**YOUR INSTRUCTIONS:** For this exercise, return only the lines in the records below from the one holding "870x456 pixels." through the one holding "Screen dimensions: 650x522", including both, exactly as they appear and without pictures.

**SOURCE MATERIAL:**
-------------------------
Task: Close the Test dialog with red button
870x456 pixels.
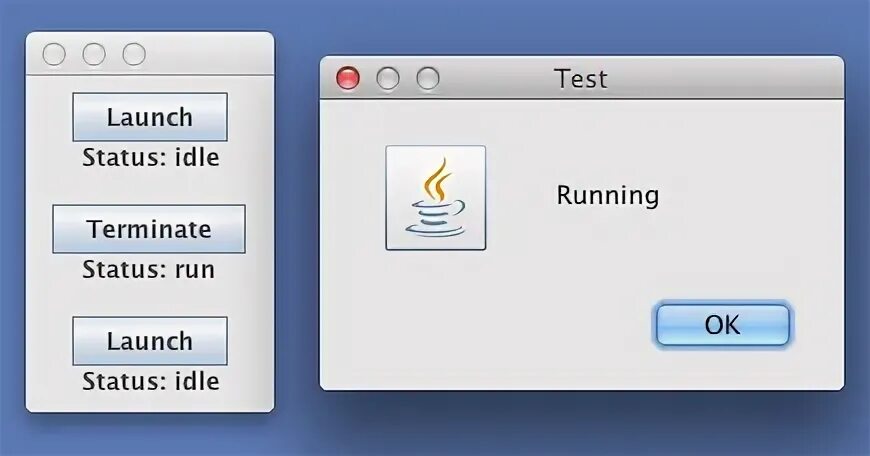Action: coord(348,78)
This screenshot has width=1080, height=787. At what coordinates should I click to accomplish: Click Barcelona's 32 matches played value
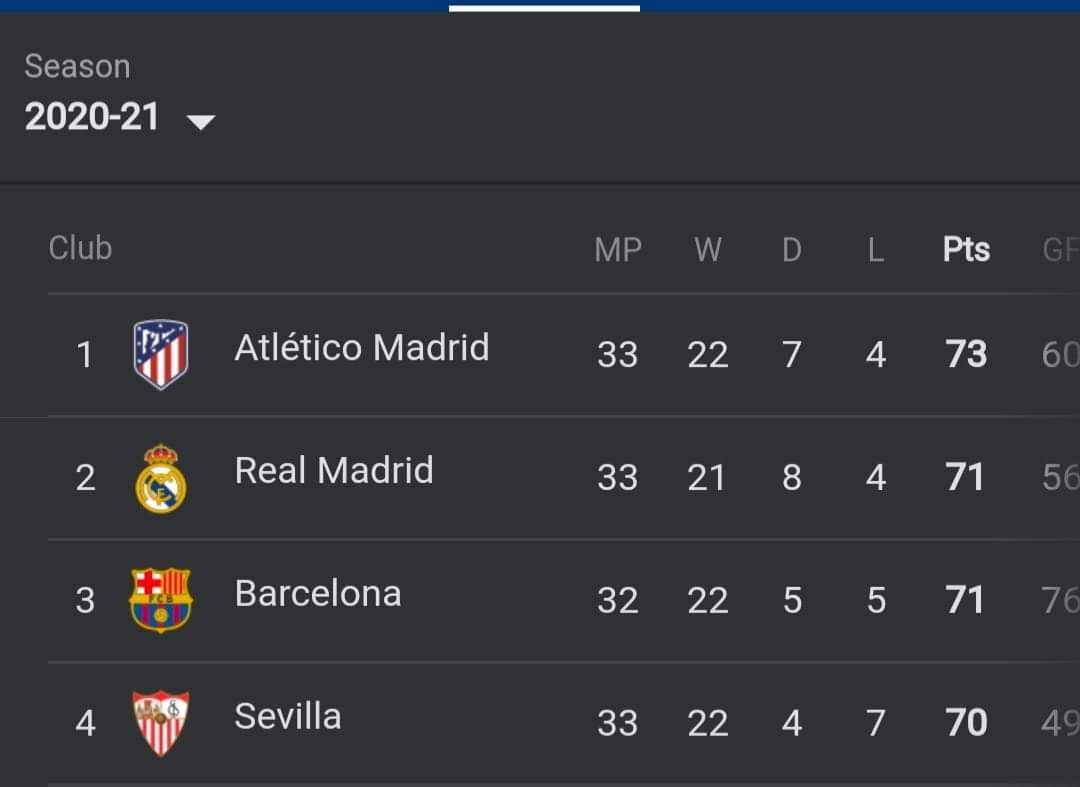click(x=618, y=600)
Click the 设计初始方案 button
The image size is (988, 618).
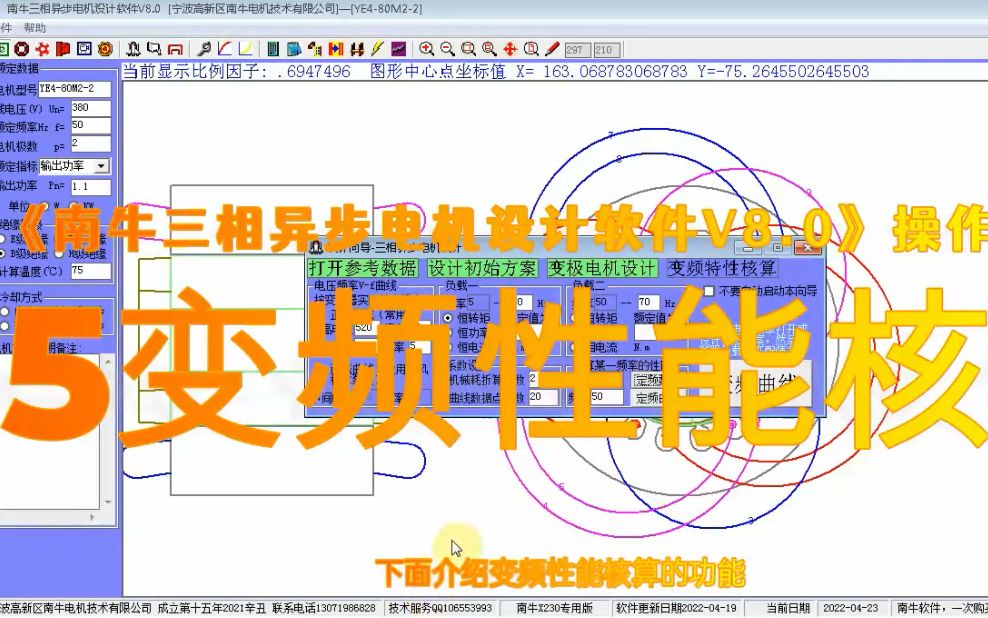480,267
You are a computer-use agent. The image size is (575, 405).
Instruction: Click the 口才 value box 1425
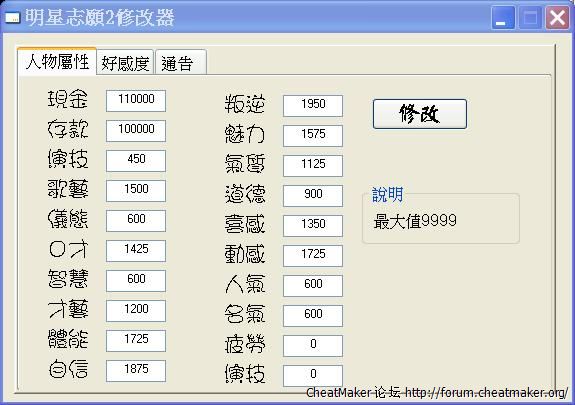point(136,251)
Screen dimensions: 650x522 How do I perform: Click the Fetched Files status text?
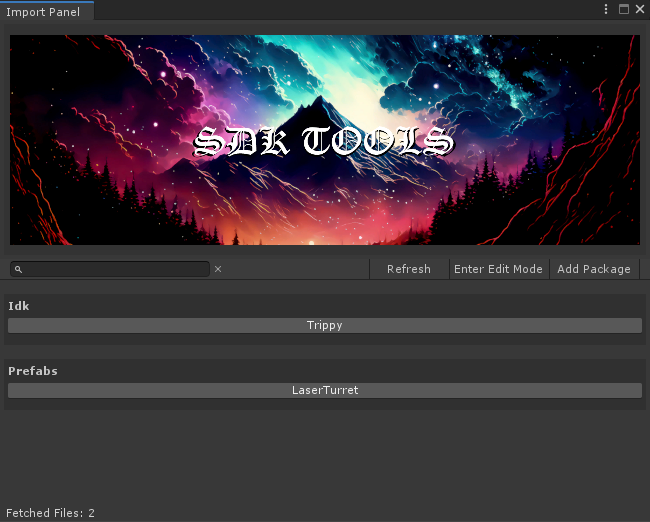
-------------------------
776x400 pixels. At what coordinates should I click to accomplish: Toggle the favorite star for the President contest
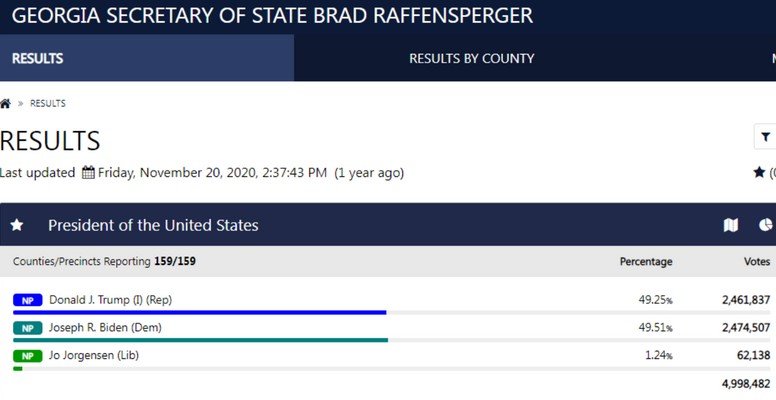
-------------------------
**YOUR RESPONSE:**
870x456 pixels.
Action: coord(348,78)
This screenshot has width=1080, height=787. At what coordinates should I click to accomplish: Click Barcelona's 32 matches played value
click(x=618, y=600)
Click the 设计初始方案 button
The image size is (988, 618).
480,267
You are a computer-use agent. The image size is (575, 405).
Instruction: Click the 口才 value box 1425
point(136,251)
Screen dimensions: 650x522 How do I perform: Click the Fetched Files status text?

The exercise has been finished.